Tian Yujia, Yang Zhenwu, Wang Hongzhao, Yan Aixia
Department of Pharmaceutical Engineering, State Key Laboratory of Chemical Resource Engineering, Beijing University of Chemical Technology, Beijing, People's Republic of China.
Chem Biol Drug Des. 2023 Jun;101(6):1307-1321. doi: 10.1111/cbdd.14214. Epub 2023 Feb 20.
There is a strong interest in the development of microsomal prostaglandin E2 synthase-1 (mPGES-1) inhibitors of their potential to safely and effectively treat inflammation. Herein, 70 QSAR models were built on the dataset (735 mPGES-1 inhibitors) characterized with RDKit descriptors by multiple linear regression (MLR), support vector machine (SVM), random forest (RF), deep neural networks (DNN), and eXtreme Gradient Boosting (XGBoost). The other three regression models on the dataset are represented by SMILES using self-attention recurrent neural networks (RNN) and Graph Convolutional Networks (GCN). For the best model (Model C2), which was developed by SVM with RDKit descriptors, the coefficient of determination (R ) of 0.861 and root mean squared error (RMSE) of 0.235 were achieved for the test set. Additionally, R of 0.692 and RMSE of 0.383 were obtained on the external test set. We investigated the applicability domain (AD) of Model C2 with the rivality index (RI), the prediction of Model C2 on 78.92% of molecules in the test set, and 78.33% of molecules in the external test set were reliable. After dissecting the RDKit descriptors of Model C2, we found important physicochemical properties of highly active mPGES-1 inhibitors. Besides, by analyzing the attention weight of each atom of each inhibitor from the attention layer, we found that the benzamide group and the trifluoromethyl cyclohexane group are favorable substructures for mPGES-1 inhibitors.

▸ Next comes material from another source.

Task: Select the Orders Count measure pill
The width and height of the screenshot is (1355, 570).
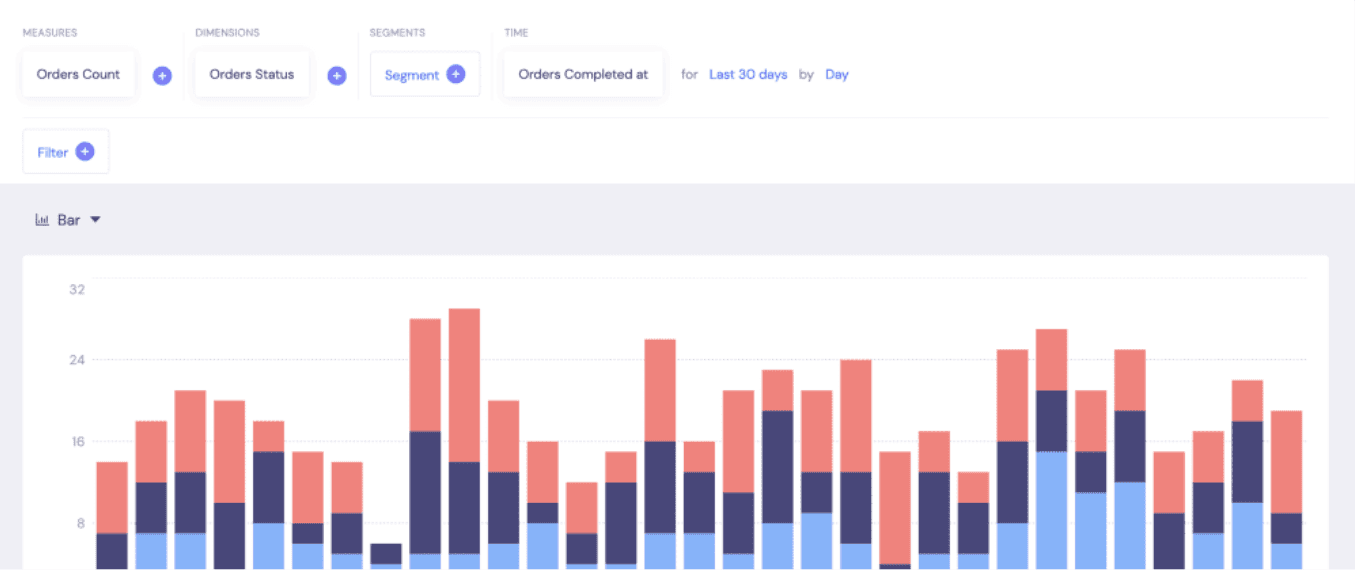Action: [x=78, y=74]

人们对开发微粒体前列腺素E2合酶-1(mPGES-1)抑制剂以安全有效地治疗炎症的潜力有着浓厚兴趣。在此,基于由RDKit描述符表征的数据集(735种mPGES-1抑制剂),通过多元线性回归(MLR)、支持向量机(SVM)、随机森林(RF)、深度神经网络(DNN)和极端梯度提升(XGBoost)构建了70个定量构效关系(QSAR)模型。该数据集上的其他三个回归模型由使用自注意力循环神经网络(RNN)和图卷积网络(GCN)的SMILES表示。对于由带有RDKit描述符的SVM开发的最佳模型(模型C2),测试集的决定系数(R)为0.861,均方根误差(RMSE)为0.235。此外,在外部测试集上获得的R为0.692,RMSE为0.383。我们用竞争指数(RI)研究了模型C2的适用域(AD),模型C2对测试集中78.92%的分子以及外部测试集中78.33%的分子的预测是可靠的。在剖析模型C2的RDKit描述符后,我们发现了高活性mPGES-1抑制剂的重要物理化学性质。此外,通过分析注意力层中每种抑制剂每个原子的注意力权重,我们发现苯甲酰胺基团和三氟甲基环己烷基团是mPGES-1抑制剂的有利子结构。